• **Exercise directions**: Rewrite the material below as a JSON list of strings, one string for each line, leaving out blank lines and any pictures.

• **Interface element records**:
^^^^^^^^

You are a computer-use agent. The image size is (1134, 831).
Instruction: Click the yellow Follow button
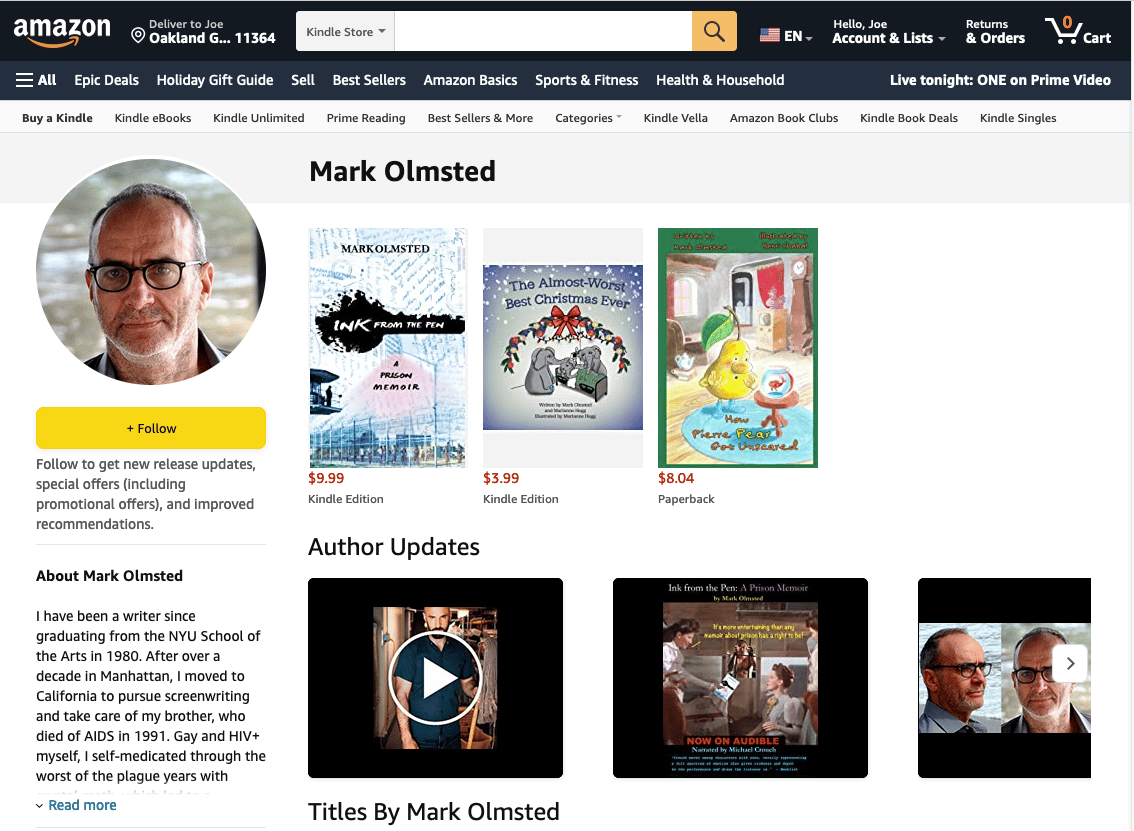151,428
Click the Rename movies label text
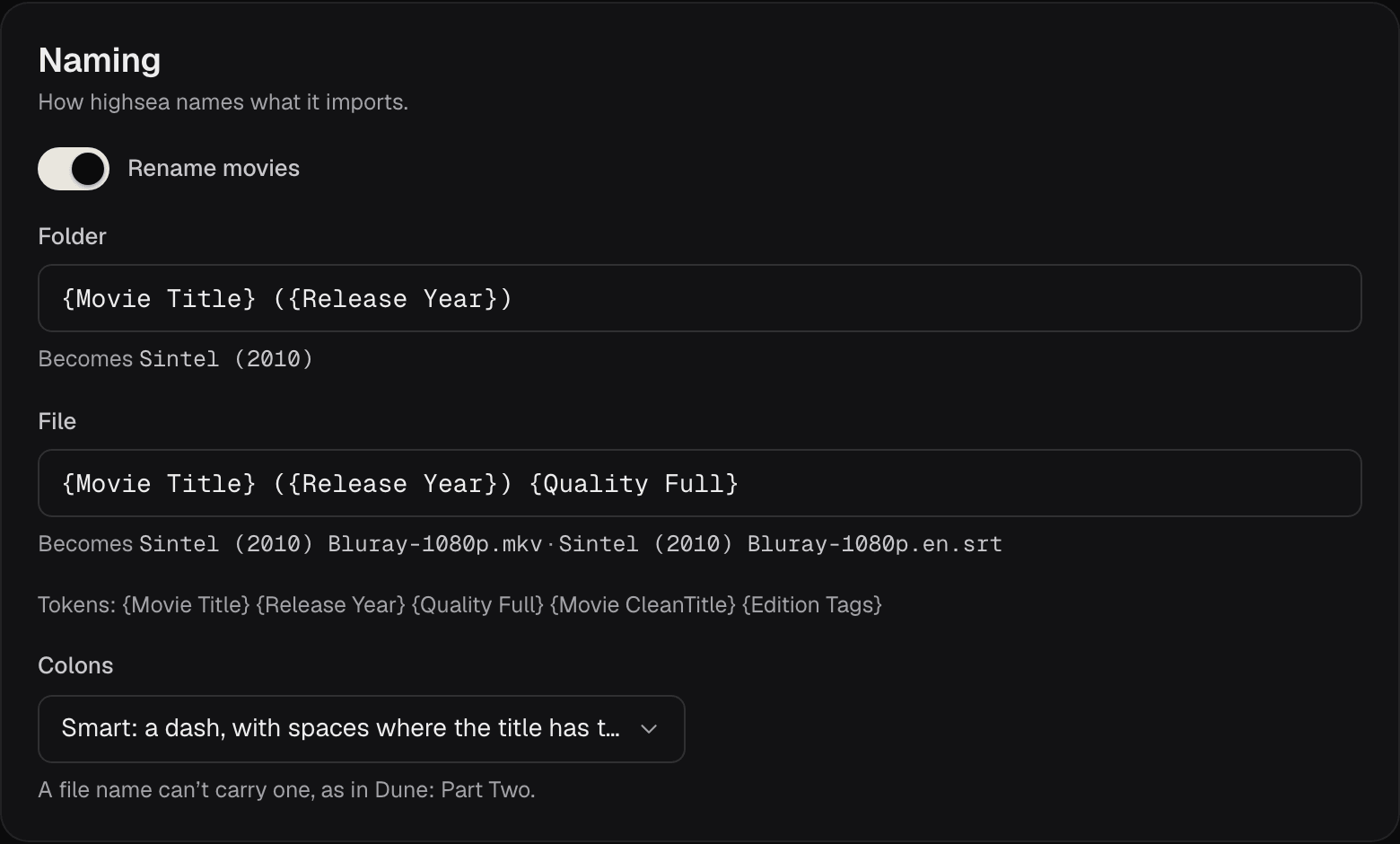 [x=214, y=169]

^^^^^^^^

• **Final answer**:
[
  "You are a computer-use agent. The image size is (1134, 831).",
  "Instruction: Click the yellow Follow button",
  "151,428",
  "Click the Rename movies label text",
  " [x=214, y=169]"
]